BMF Data Pipeline Guide

Authors

Jesse Lecy

Thiyaghessan

Published

February 4, 2026

1 Overview

This guide documents the IRS Business Master File (BMF) Data Processing Pipeline developed by the National Center for Charitable Statistics (NCCS) at the Urban Institute.

The BMF is the IRS’s comprehensive database of tax-exempt organizations, containing information on approximately 1.9 million nonprofits in the United States.

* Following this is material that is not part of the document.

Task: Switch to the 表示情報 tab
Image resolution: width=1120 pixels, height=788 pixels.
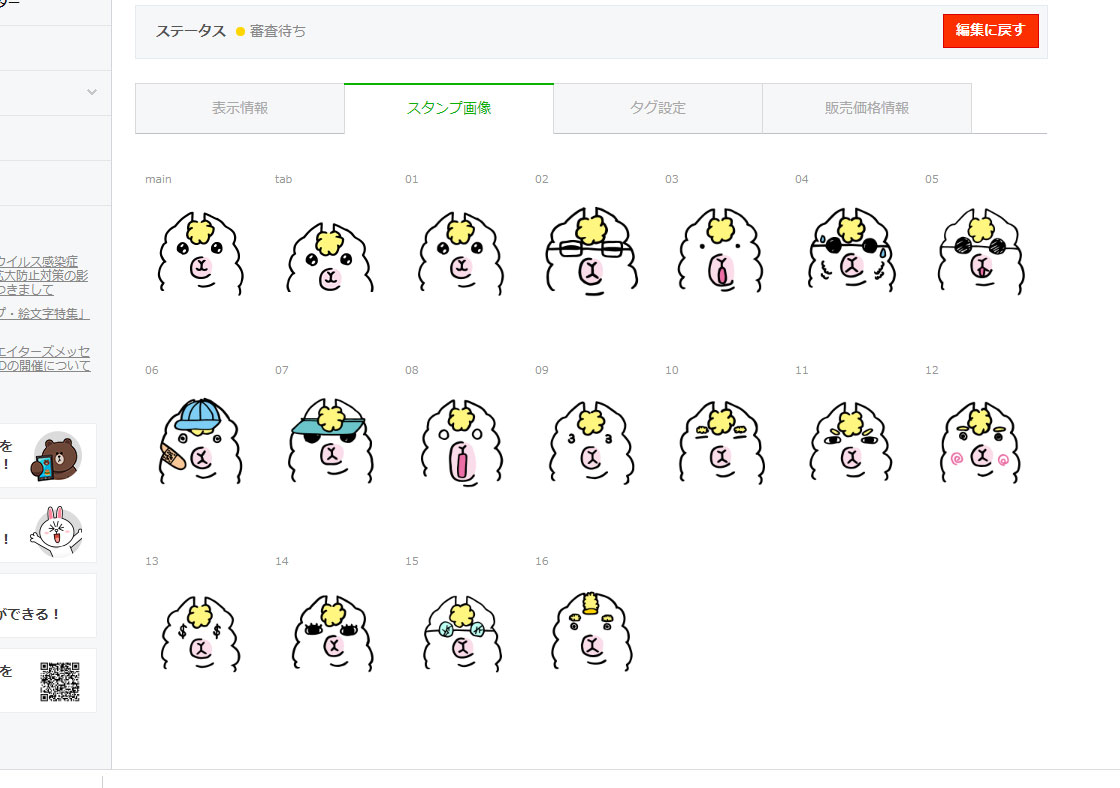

1.1 What This Pipeline Does

flowchart LR
    subgraph input["Input"]
        A[("S3 Bucket<br/>nccsdata/raw/bmf")]
    end

    subgraph process["Processing"]
        B["ETL Pipeline<br/>data.table | R"]
    end

    subgraph intermediate["Intermediate"]
        C[("Parquet<br/>All Columns")]
        D[("Quality Report<br/>JSON")]
    end

    subgraph final["Final Outputs"]
        F[("Processed BMF<br/>CSV")]
        G[("Data Dictionary<br/>CSV")]
        H[("Quality Report<br/>HTML")]
    end

    subgraph storage["S3 Storage"]
        E[("nccsdata/<br/>intermediate/bmf")]
        I[("nccsdata/<br/>processed/bmf")]
    end

    A --> B
    B --> C
    B --> D
    B --> G
    C --> E
    D --> E
    C --> F
    D --> H
    F --> I
    G --> I

    style input fill:#fff9e6,stroke:#fdbf11
    style process fill:#fee39b,stroke:#fdbf11
    style intermediate fill:#fee39b,stroke:#fdbf11
    style final fill:#fdbf11,stroke:#d19c0f
    style storage fill:#fdbf11,stroke:#d19c0f

The pipeline:

Extracts raw BMF data from S3 bucket (monthly combined CSV)
Transforms 31 raw columns into ~76 standardized, validated columns
Loads intermediate data as Parquet files containing all columns for manual inspection
Validates intermediate data sets, producing .json and .html quality reports
Cuts the ~76 transformed columns into a .csv data mart with an accompanying data dictionary

1.2 Quick Start

1.2.1 Prerequisites

# Required packages
install.packages(c(
  "data.table",   # High-performance data manipulation
  "arrow",        # Parquet I/O
  "aws.s3",       # S3 bucket operations
  "stringr",      # String operations
  "lubridate",    # Date parsing
  "openxlsx",     # Excel lookup files
  "here",         # Path management
  "purrr",        # Functional programming
  "jsonlite",     # Quality report serialization
  "quarto"        # Optional: for rendering HTML quality reports
))

AWS credentials must be configured via environment variables or ~/.aws/credentials.

1.2.2 Run the Pipeline

# From the project root directory - downloads most recent BMF from S3
source("R/run_pipeline.R")

# To process a specific month:
BMF_YEAR <- 2025
BMF_MONTH <- 1
source("R/run_pipeline.R")

# To list available BMF files in S3:
source("R/config.R")
list_available_bmf_files()

The pipeline will:

Download BMF from S3 bucket nccsdata/raw/bmf/
Run pre-transformation validation
Execute 24 transformation functions across 11 phases
Save checkpoints after each phase (to data/checkpoints/)
Generate a quality report
Save intermediate outputs to data/intermediate/ containing all columns
Output final csv file with data dictionary to data/processed/ with transformed columns

1.3 Pipeline Outputs

1.3.1 Intermediate Outputs (`data/intermediate/`)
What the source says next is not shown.